** Instructions to follow **
The lines to find are those in the entries that hold the word "アルなび"; copy every one of them.

(Saved entries)
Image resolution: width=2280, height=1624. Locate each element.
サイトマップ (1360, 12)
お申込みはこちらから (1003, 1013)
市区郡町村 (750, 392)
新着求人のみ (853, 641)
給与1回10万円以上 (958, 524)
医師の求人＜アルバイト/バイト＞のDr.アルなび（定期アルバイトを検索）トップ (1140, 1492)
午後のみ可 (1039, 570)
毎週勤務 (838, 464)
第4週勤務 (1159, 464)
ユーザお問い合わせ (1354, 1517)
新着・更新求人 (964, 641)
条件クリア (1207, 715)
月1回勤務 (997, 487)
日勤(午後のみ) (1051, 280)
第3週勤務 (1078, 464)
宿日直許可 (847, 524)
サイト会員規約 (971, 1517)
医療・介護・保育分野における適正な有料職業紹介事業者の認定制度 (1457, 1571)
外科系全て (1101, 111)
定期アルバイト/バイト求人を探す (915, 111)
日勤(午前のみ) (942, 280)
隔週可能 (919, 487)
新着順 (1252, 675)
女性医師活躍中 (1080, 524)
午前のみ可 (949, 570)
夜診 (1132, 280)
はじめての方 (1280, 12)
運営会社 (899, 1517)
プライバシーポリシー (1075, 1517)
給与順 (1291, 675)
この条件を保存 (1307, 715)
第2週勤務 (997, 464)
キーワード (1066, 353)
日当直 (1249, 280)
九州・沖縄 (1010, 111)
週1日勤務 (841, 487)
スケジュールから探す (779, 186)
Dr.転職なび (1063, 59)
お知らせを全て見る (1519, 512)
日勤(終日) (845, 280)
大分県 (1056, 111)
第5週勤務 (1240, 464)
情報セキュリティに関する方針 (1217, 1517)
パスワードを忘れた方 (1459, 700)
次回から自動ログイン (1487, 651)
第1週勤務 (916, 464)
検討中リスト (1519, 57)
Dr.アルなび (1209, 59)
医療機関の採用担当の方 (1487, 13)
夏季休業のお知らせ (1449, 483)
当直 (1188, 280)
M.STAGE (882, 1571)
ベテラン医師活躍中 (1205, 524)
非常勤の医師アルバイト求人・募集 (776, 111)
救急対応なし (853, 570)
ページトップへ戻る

** The answer **
医師の求人＜アルバイト/バイト＞のDr.アルなび（定期アルバイトを検索）トップ (1140, 1492)
Dr.アルなび (1209, 59)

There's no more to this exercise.